C’est aussi pour la collectivité se doter d’outils d’analyse des impacts économiques et des flux de matières première pour répondre aux exigences de consommation locale. Mailler l’intérêt général et l’intérêt privé pour par le développement durable n’est pas chose facile au regard de l’inertie des maitres d’ouvrages qui si se déresponsabilisent de la question du prix dans les appels d’offres, manquent de compétences juridiques pour appréhender les aspects d’innovations, et ne s’attaquent pas aux biais qui peuvent fausser la prescription tout en se focalisant sur la minimisation des risques de contentieux sur les procédures d’appels d’offres et favoritisme pour les élus : « La politique et ses représentants sont responsables des procédures adaptées ou innovante du fait des compétences spéciales du pouvoir adjudicateur » (Circ. 14 fevr. 2012, « Guide de bonnes pratiques en matière de marchés publics », pt 5.2 sur la préparation de la procédure pour les collectivités).

En matière d’achats publics innovants/achats publics d’innovation, les administrations n’ont tout simplement pas toujours la capacité d’imposer leur définition unique du marché, les moyens techniques pour effectuer le montage juridico-financier ou traiter le besoin du MOA.

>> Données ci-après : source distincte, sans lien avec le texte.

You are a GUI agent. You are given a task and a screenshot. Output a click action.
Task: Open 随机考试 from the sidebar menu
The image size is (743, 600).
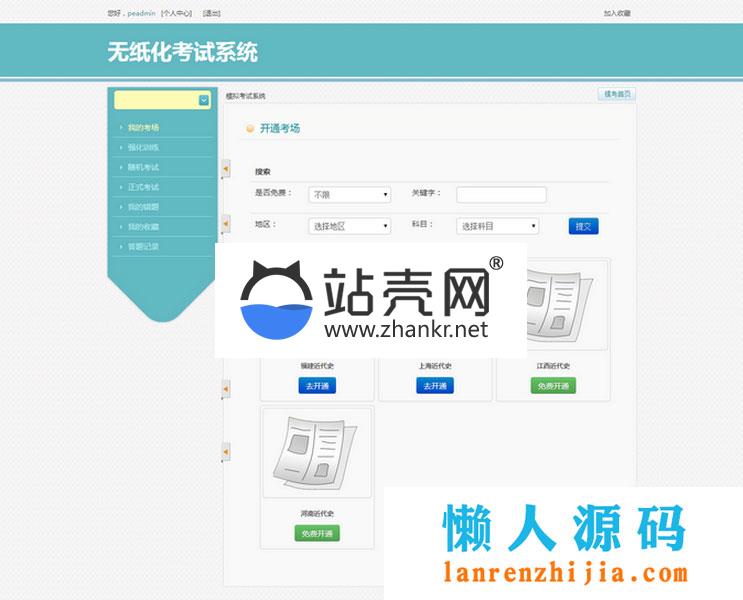coord(143,167)
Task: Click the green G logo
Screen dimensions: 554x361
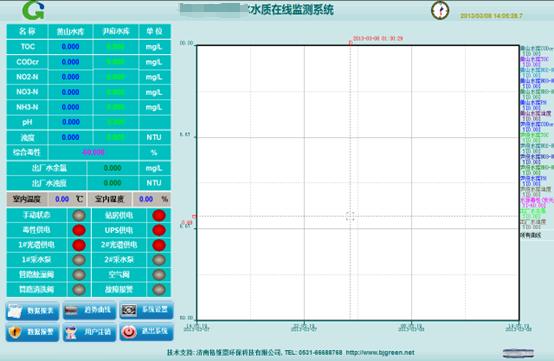Action: (34, 10)
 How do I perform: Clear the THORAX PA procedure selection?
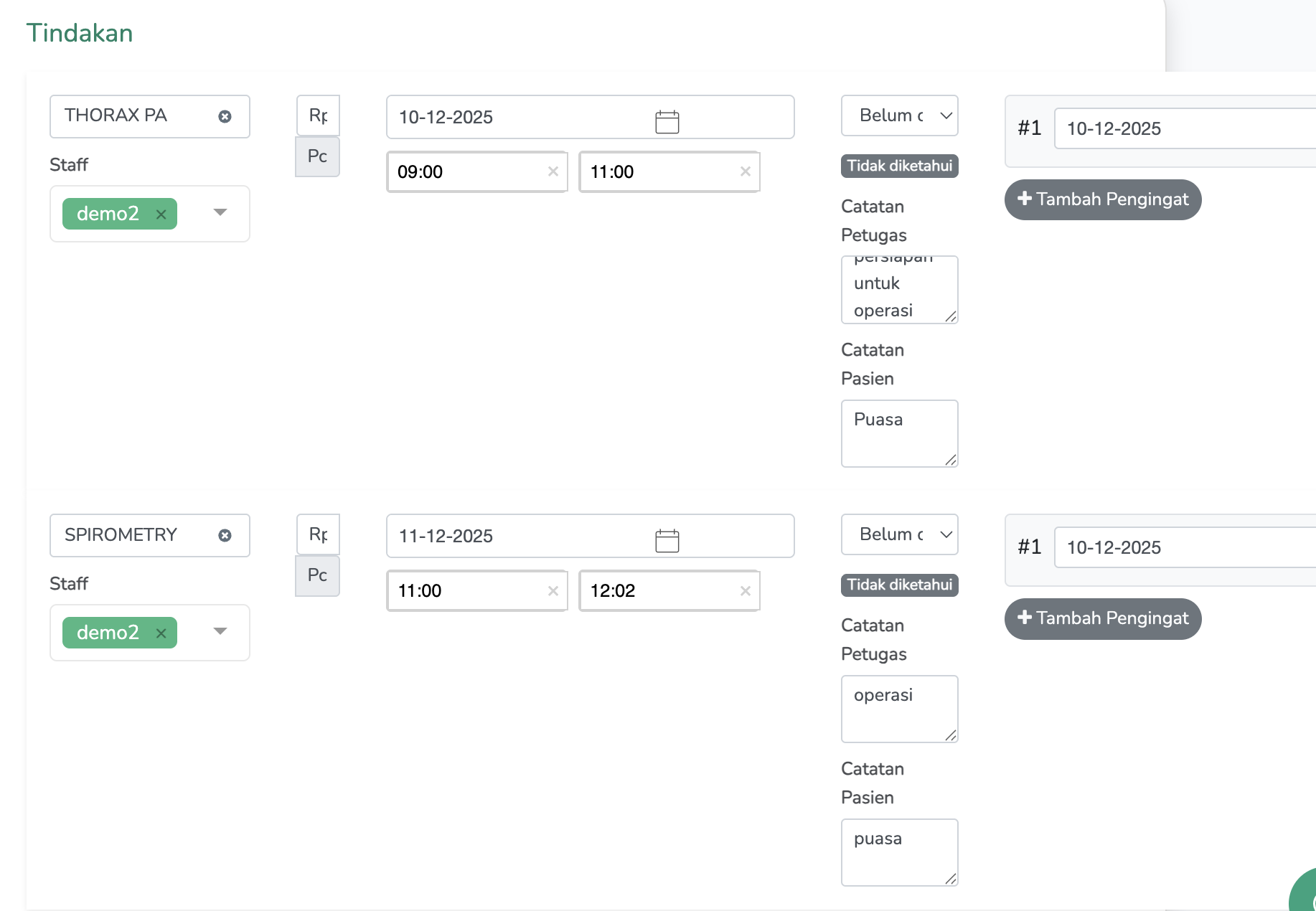click(225, 116)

Malgré tout, il ne faut jamais sous-estimer la volonté politique à encourager l’innovation et les expérimentations comme nous l’observons à Lyon.

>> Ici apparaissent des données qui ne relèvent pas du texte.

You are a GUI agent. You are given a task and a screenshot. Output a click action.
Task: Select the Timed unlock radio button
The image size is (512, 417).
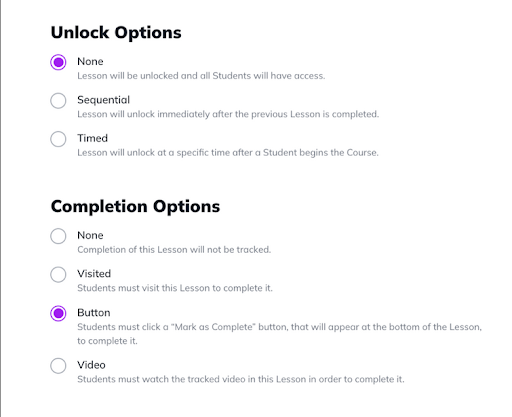58,139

En matière de bonne gouvernance sur les achats publics innovants ou achats publics d’innovation, six pré-requis pourraient s’imposer et améliorer les conditions de la CM sur l’ensemble de la chaine de valeur :

1. Le partage d’une même vision quel qu’en soit sa filière d’appartenance ou sa place dans le processus de choix,
2. Accompagner le changement des procédures à la prescription, ainsi que dans la définition précise du besoin d’innovation, de sa négociation et de sa prescription
3. Comprendre les amonts industriels et externalités positives/négatives, avec une alimentation rationalisé du panel fournisseur et compétences utiles aux achats publics innovants
4. Redonner de la marge aux entreprises dans le cadre des marchés publics innovants,
5. Identifier les gisements d’achats d’innovation dans le cadre des marchés publics, et préparer par des méthodes de scénarios et de prospective des modèles d’intégration de l’innovation.
6. Place du critère innovation dans les procédures de choix et articulation des techniques d’achats innovantes de la passation à l’exécution

Cela pourrait au moins permettre d’amoindrir la scission entre « l’écologie » focalisé sur des intérêts politiques et « l’économie » dont la source est l’intérêt privé.

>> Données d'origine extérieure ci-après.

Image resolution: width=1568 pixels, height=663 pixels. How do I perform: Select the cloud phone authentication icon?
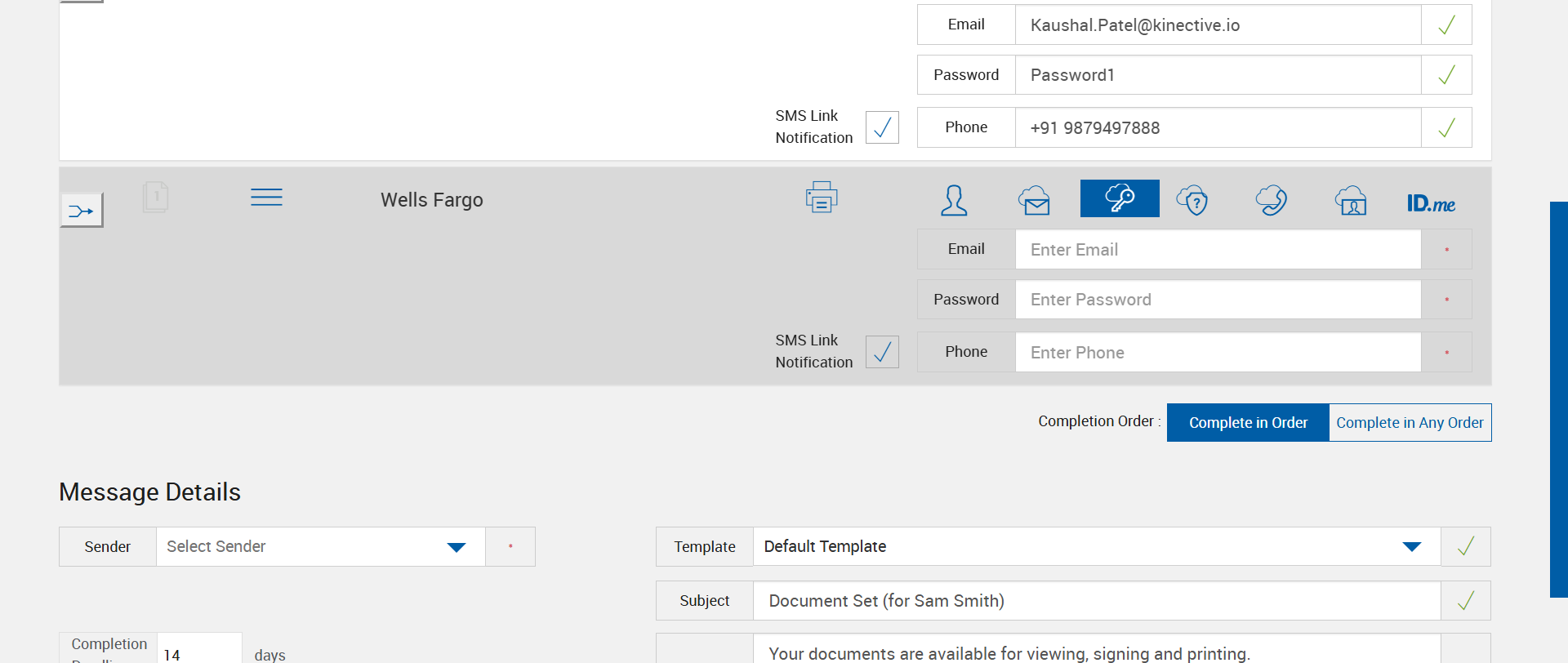pos(1272,200)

En l’occurrence l’absence de modèle de développement global de l’intercommunalité, bride la gestion de la maitrise d’ouvrage peu capable de produire des exposés de motifs autour d’un scénario nominal avec une évaluation en coût global de l’aménagement de la transformation urbaine, qui produit à son tour un vide dans les politiques et négociations contractuelles de l’action publique, ce qui se répercute inexorablement en bout de chaine sur une commande publique ne pouvant pas définir une stratégie d’achat et traduire l’innovation en droit public et droit des marchés publics puisque sans schéma de procédure de droit public commun de contrat partenarial et de maitrise d’ouvrage public, la commande publique et les juristes ne peuvent intégrer, sauf exception, des niveaux de coût et de performance discriminants ou encore des critères environnementaux pondérées. Autant de bonnes pratiques administratives à révéler.